Ilona Németh (1948–, Budapest) is a puppeteer, puppet-making artist, actress, and costume and production designer. She is one of the founding members of Orfeo Puppet Studio and Studio K company.
She studied as a painter at the University of Fine Arts, where she came into contact with the Orfeo group in 1969. The aim of the community of young artists who were active in different fields of the arts was not simply to do artistic performances and create artworks, but also to communicate their political views, which meant facing harsh criticism from the communist system. Ilona Németh started to deal with puppets within Orfeo, and she was fired from the university because of her Orfeo membership. The cultural-political leadership saw her and the other members as a dangerous, oppositional group. She got her degree as a painter and drawing teacher in 1977. The world of puppets has always been central to her career. Shared work with writers, directors, and actors was more interesting and appealing to her than the lonely pursuit of painting.

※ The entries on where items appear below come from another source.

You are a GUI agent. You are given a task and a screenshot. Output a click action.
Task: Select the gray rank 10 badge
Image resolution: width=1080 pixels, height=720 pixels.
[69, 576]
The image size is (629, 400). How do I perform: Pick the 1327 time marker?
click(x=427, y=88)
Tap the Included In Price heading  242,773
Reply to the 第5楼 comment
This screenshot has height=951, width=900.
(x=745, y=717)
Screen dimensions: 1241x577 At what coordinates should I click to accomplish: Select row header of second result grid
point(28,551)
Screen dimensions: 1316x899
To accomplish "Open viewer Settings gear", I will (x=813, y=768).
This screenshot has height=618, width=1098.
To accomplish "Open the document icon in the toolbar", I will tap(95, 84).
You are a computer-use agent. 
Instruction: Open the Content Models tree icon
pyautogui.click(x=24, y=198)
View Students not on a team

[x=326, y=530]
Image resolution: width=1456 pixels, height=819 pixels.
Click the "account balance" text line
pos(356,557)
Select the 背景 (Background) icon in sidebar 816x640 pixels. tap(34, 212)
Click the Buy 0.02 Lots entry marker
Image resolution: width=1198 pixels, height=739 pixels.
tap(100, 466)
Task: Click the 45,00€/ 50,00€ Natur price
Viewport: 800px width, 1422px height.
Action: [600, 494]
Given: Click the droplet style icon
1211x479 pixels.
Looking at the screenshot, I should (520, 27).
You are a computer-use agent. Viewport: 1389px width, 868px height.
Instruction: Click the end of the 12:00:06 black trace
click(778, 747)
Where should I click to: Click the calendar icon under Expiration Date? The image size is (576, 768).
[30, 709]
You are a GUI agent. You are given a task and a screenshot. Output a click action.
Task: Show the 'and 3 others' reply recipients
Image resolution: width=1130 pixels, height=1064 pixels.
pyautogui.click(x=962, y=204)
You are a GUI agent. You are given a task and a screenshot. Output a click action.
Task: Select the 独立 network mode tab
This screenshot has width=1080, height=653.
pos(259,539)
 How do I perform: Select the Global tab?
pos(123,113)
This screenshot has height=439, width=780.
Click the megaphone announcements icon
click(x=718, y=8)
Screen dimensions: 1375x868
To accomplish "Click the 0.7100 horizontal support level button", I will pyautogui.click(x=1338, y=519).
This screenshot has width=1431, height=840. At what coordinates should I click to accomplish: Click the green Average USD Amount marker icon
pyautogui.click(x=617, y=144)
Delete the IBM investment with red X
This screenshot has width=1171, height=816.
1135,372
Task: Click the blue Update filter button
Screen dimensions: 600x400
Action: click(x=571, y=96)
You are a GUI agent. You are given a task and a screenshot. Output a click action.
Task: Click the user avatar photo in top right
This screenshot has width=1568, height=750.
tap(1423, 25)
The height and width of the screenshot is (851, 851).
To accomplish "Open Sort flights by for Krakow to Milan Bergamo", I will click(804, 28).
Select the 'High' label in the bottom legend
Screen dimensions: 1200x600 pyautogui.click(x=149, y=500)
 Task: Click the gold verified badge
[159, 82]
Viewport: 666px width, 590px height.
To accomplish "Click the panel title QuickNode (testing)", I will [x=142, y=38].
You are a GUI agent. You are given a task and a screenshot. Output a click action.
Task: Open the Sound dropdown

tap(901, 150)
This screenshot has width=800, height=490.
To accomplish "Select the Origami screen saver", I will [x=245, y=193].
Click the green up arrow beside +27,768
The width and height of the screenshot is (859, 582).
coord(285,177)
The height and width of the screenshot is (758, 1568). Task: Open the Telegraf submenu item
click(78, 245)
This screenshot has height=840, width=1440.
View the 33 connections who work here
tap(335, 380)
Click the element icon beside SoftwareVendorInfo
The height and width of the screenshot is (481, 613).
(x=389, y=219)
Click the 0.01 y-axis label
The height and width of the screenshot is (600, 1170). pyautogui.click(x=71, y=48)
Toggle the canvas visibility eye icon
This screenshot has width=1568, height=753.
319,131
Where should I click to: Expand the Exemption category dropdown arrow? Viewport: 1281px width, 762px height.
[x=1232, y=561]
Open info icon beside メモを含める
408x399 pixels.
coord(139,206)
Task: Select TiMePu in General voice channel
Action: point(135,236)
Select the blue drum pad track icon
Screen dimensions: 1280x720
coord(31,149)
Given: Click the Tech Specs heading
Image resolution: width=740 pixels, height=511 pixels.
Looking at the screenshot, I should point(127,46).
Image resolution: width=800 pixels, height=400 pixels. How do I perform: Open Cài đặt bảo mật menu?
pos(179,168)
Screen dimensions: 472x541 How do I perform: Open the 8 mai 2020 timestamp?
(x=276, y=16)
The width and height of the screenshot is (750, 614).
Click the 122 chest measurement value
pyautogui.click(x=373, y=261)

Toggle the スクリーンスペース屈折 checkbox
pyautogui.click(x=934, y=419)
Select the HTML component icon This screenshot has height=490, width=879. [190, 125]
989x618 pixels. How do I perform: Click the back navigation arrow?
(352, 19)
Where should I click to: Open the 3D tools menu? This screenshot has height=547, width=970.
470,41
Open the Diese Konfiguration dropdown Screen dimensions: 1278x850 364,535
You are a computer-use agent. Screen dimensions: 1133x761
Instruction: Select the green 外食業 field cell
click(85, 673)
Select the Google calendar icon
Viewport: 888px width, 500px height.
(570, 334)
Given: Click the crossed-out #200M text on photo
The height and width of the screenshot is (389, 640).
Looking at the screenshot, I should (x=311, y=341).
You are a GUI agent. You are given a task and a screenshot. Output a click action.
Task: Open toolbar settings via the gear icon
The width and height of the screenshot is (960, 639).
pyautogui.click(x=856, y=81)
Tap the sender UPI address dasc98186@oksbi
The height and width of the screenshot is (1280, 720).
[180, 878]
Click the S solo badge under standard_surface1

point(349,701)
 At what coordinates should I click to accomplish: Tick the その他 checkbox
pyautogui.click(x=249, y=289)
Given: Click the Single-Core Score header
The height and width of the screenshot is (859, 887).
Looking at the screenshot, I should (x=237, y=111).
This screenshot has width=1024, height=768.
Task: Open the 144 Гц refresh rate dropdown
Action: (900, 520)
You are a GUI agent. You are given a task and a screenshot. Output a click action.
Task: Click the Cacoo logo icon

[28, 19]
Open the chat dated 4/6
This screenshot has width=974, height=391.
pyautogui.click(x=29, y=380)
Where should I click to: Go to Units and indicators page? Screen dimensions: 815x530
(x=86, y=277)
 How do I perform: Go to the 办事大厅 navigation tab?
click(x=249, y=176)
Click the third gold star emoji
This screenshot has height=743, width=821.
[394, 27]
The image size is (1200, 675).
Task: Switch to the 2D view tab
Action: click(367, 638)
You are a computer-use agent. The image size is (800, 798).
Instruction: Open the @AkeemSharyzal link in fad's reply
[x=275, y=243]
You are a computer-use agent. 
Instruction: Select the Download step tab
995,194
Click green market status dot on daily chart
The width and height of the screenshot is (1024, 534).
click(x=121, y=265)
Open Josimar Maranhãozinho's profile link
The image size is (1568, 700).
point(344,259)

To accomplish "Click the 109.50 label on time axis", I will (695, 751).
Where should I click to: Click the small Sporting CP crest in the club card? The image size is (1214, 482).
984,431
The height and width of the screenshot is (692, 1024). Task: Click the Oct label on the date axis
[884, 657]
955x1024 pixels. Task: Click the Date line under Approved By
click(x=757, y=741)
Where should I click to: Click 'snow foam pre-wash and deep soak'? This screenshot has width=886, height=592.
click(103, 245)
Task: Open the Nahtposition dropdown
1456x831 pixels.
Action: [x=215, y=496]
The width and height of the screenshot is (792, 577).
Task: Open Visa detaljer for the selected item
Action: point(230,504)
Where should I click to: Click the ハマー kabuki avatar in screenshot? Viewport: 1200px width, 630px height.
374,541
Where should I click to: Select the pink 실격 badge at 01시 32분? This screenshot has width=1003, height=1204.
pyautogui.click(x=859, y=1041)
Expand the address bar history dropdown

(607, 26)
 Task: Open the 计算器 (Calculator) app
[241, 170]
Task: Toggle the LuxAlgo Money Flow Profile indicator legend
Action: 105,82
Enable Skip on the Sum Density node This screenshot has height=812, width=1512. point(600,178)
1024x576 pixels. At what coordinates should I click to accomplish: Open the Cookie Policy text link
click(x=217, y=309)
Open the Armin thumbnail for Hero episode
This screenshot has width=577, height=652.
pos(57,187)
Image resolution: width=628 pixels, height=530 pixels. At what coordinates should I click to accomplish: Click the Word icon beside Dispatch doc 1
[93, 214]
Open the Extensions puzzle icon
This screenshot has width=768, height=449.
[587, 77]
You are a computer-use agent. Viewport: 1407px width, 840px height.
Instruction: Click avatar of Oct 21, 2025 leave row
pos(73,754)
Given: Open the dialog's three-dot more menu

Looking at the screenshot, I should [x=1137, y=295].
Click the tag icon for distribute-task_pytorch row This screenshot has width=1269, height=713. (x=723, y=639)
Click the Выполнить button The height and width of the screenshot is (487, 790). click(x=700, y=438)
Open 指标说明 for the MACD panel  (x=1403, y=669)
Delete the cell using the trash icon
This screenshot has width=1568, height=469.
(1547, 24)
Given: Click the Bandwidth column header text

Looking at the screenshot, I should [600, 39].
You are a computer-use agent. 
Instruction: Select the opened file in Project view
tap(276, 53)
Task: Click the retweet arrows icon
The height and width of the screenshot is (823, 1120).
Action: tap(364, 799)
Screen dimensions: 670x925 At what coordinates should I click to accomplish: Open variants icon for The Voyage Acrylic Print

She worked for years as a drawing instructor, and teaching is also a very important part of her life. She joined Studio K, which became independent of the Orfeo group in 1974. She worked as an actress and a costume designer in the company as well. She designed the sets for a legendary performance of Woyzeck (1977). Between 1986 and 1994, she was a member of the “theatre of Szigligeti” in Szolnok. The repertoire of the renewed Studio K broadened with a lot of children’s puppet-plays in the late-1990s, and this meant significant new opportunities for her in her career. Beginning at the end of the first decade of the new century and millennium, the puppets began to be given larger and larger roles in plays for adults as well.
Ilona Németh is an active creator today. In 2018, puppets made by her were used in different productions. She teaches at the university and deals with children as well. Her oeuvre
exhibition was opened in Műcsarnok in 2017. Together with actor Tamás Fodor, another member of Orfeo and Studio K, she lives in the former commune of Orfeo in Pilisborosjenő. Some of the rooms in the house are full of her puppets. She works here. Thus, the spaces function partly as workhouse and partly as repository. As Ilona Németh has said in interviews, the house is a museum of the last 40 years.